Model: Random Forest Regressor
RMSE: 0.301
R² Score: 0.960
------------------------------
Model: Decision Tree Regressor
RMSE: 0.405
R² Score: 0.928
------------------------------
Model: Gradient Boosting Regressor
RMSE: 0.314
R² Score: 0.957
------------------------------


---
#### Why Linear Regression is Not Useful Here:

Linear Regression assumes a **straight-line relationship** between features and the target variable. However, restaurant ratings are influenced by complex, **non-linear interactions** (e.g., city, cuisine type, online delivery availability).  

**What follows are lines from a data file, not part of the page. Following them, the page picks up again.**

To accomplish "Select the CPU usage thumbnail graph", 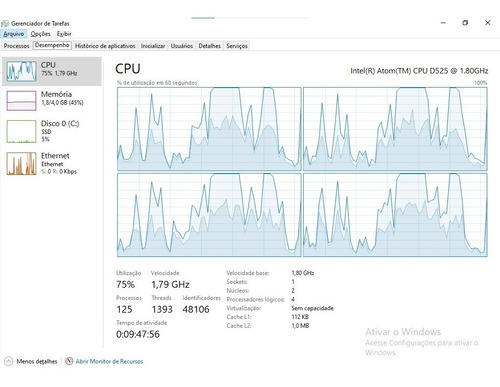I will pos(21,71).
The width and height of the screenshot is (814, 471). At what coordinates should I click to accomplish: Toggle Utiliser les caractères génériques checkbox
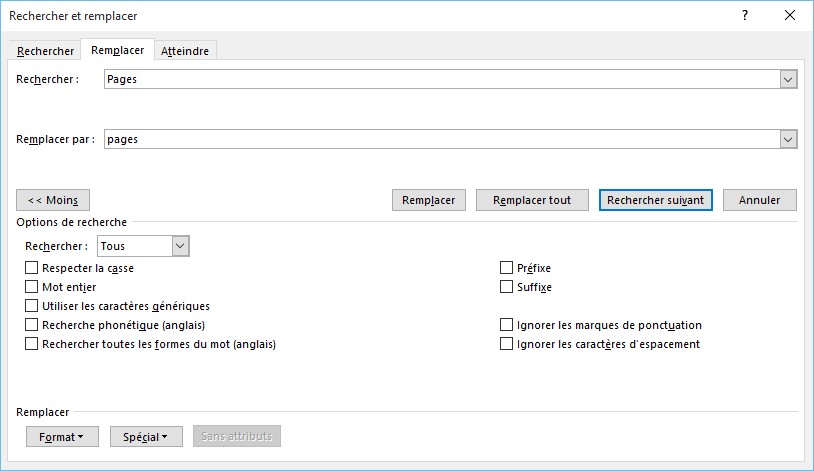pyautogui.click(x=32, y=306)
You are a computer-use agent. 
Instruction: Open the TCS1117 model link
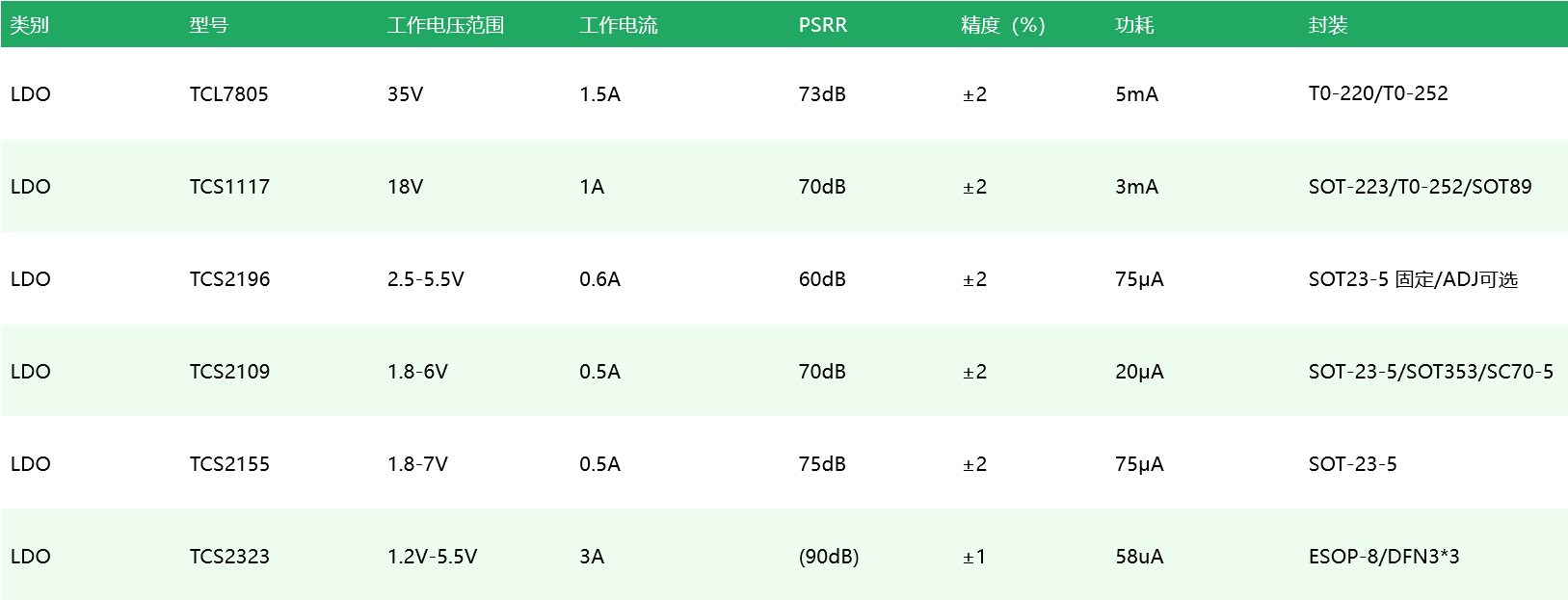click(229, 187)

#### Problems with Linear Regression:
- **Failed Completely**: It produced an **R² score worse than guessing** and an RMSE in the trillions.  
- **Can’t Handle Non-Linearity**: Ratings don’t follow a simple linear pattern.  
- **Sensitive to Feature Encoding**: One-hot encoding created many new columns, making it unstable.  

#### Why These Models Are Better:
| Model                          | RMSE  | R² Score |
|--------------------------------|-------|----------|
| **Random Forest Regressor**    | 0.301 | 0.960    |
| **Decision Tree Regressor**    | 0.405 | 0.928    |
| **Gradient Boosting Regressor** | 0.314 | 0.957    |

✅ **Random Forest & Gradient Boosting** excel at capturing complex patterns in structured data.  
✅ **Decision Tree**, while not as strong, still handles non-linearity better than Linear Regression.